■ **SHORT EXERCISE**: Render the data as a Markdown table with the columns Row and Line. Begin at the line that contains "At what coordinates", stop after the last line of the data, skip any blank lines, and leave the pictures out.

■ **RECORDS FOR THIS EXERCISE**:
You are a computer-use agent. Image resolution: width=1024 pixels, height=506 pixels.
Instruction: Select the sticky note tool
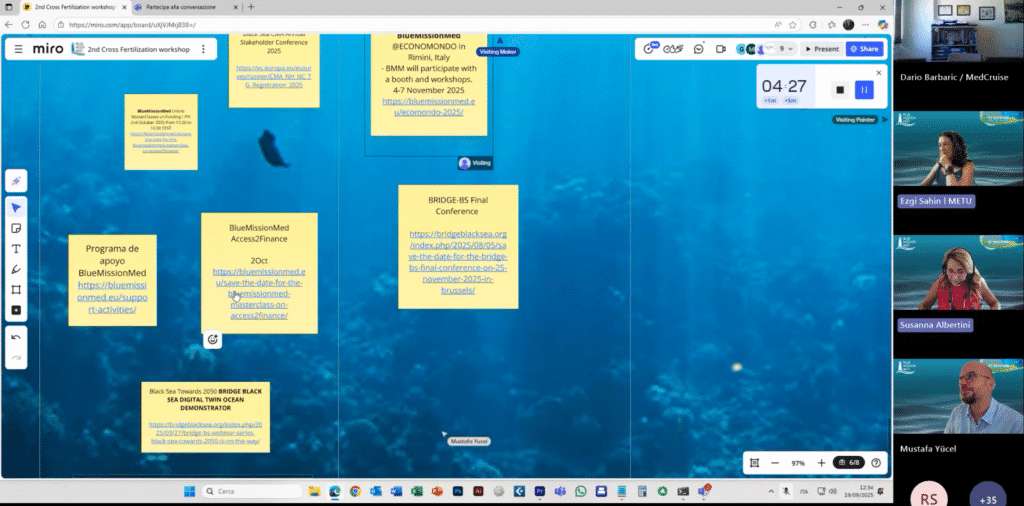16,228
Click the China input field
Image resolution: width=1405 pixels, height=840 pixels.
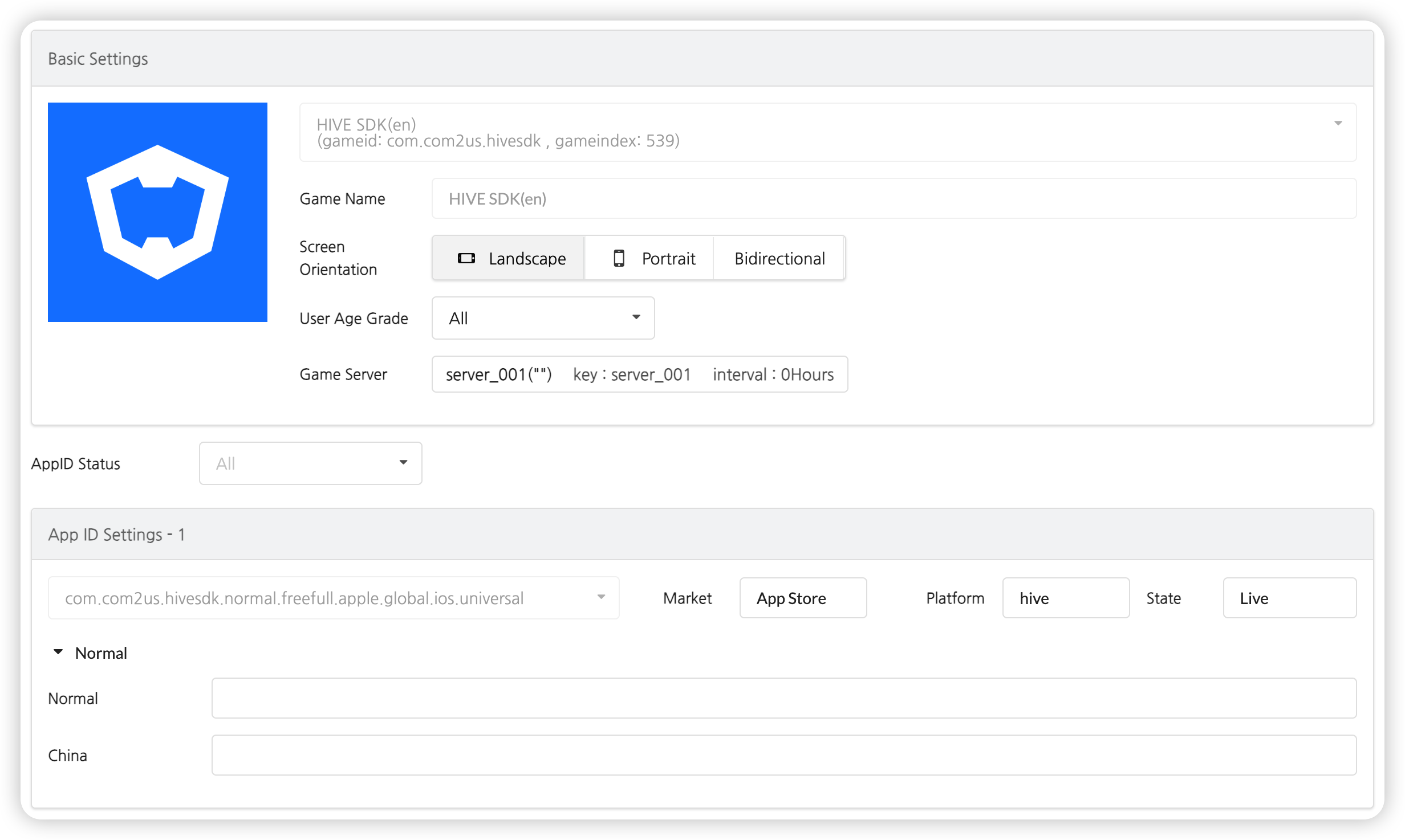783,755
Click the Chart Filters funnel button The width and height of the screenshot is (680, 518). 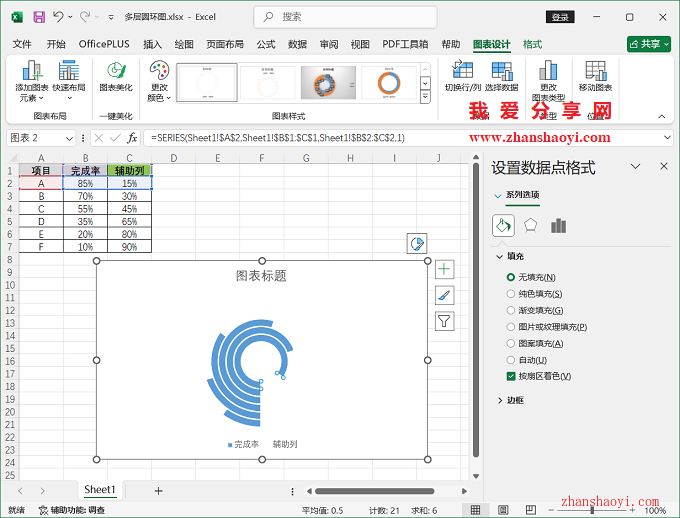(x=445, y=321)
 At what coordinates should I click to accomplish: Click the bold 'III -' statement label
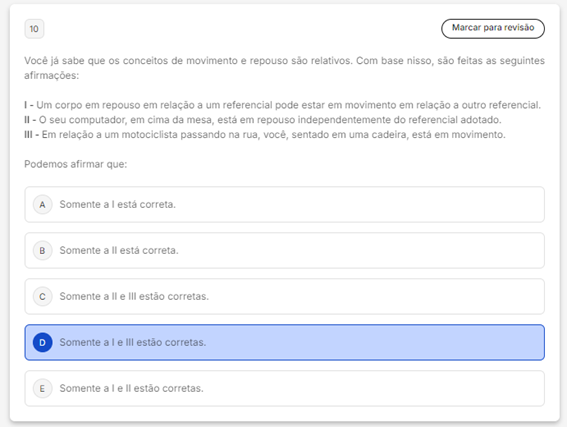click(x=31, y=135)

■ **EXERCISE SOLUTION**:
| Row | Line |
|---|---|
| 1 |  At what coordinates should I click to accomplish: Click the bold 'III -' statement label |
| 2 | click(x=31, y=135) |